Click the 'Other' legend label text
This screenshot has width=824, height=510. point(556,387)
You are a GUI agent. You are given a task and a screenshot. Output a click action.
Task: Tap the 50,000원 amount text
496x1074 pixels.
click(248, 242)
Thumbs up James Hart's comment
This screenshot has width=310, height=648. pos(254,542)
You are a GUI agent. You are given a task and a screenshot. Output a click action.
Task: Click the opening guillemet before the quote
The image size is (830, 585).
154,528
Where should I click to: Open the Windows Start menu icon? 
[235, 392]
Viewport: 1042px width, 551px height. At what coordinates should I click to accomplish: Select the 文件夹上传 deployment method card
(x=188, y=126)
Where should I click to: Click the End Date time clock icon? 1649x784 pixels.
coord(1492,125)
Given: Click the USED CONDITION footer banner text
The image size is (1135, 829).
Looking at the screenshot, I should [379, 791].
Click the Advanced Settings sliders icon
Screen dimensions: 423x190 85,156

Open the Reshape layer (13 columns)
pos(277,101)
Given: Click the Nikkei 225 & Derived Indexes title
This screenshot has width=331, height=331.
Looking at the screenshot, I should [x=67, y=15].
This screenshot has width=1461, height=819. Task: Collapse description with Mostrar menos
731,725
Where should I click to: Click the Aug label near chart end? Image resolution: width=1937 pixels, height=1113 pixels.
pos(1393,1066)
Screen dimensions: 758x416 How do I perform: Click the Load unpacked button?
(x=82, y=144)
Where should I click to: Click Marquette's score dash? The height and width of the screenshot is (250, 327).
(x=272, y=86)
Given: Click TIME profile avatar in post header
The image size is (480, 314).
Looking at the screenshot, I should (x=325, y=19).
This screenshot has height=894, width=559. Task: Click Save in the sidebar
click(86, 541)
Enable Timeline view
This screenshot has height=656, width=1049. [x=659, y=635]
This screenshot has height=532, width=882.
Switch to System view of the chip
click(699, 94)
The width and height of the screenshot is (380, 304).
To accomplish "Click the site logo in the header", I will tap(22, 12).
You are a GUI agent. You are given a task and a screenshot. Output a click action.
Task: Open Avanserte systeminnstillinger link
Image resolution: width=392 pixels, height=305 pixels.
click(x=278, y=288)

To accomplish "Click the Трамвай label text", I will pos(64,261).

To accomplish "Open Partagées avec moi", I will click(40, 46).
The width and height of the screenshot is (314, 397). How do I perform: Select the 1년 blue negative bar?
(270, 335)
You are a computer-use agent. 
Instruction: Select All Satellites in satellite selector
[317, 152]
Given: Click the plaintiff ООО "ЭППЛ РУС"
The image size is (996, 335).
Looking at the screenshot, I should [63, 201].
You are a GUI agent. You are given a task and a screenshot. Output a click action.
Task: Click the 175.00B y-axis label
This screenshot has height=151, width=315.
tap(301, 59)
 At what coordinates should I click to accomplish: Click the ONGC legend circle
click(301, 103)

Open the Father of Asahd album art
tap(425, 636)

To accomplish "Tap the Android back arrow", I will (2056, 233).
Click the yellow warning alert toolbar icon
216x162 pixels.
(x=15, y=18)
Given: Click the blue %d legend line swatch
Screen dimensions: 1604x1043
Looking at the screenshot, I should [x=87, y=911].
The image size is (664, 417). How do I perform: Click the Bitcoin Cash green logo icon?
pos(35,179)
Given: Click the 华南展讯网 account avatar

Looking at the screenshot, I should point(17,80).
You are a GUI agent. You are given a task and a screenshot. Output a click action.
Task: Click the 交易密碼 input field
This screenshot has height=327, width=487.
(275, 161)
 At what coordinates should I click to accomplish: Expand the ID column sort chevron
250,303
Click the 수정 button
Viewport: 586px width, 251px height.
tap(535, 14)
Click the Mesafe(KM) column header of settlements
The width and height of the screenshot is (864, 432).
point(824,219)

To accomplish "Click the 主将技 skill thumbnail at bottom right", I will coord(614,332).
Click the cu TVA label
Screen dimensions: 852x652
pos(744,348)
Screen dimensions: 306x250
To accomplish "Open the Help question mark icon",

» Direction: Convert the records starting at the line that contains "Click the Advanced Settings sliders icon" and ending at the line that contains "Looking at the screenshot, I should [x=67, y=15]." into a JSON list of strings, one string per line and no blank lines. Include only those lines.

» Answer to the exercise:
[
  "Click the Advanced Settings sliders icon",
  "Screen dimensions: 423x190 85,156",
  "Open the Reshape layer (13 columns)",
  "pos(277,101)",
  "Given: Click the Nikkei 225 & Derived Indexes title",
  "This screenshot has width=331, height=331.",
  "Looking at the screenshot, I should [x=67, y=15]."
]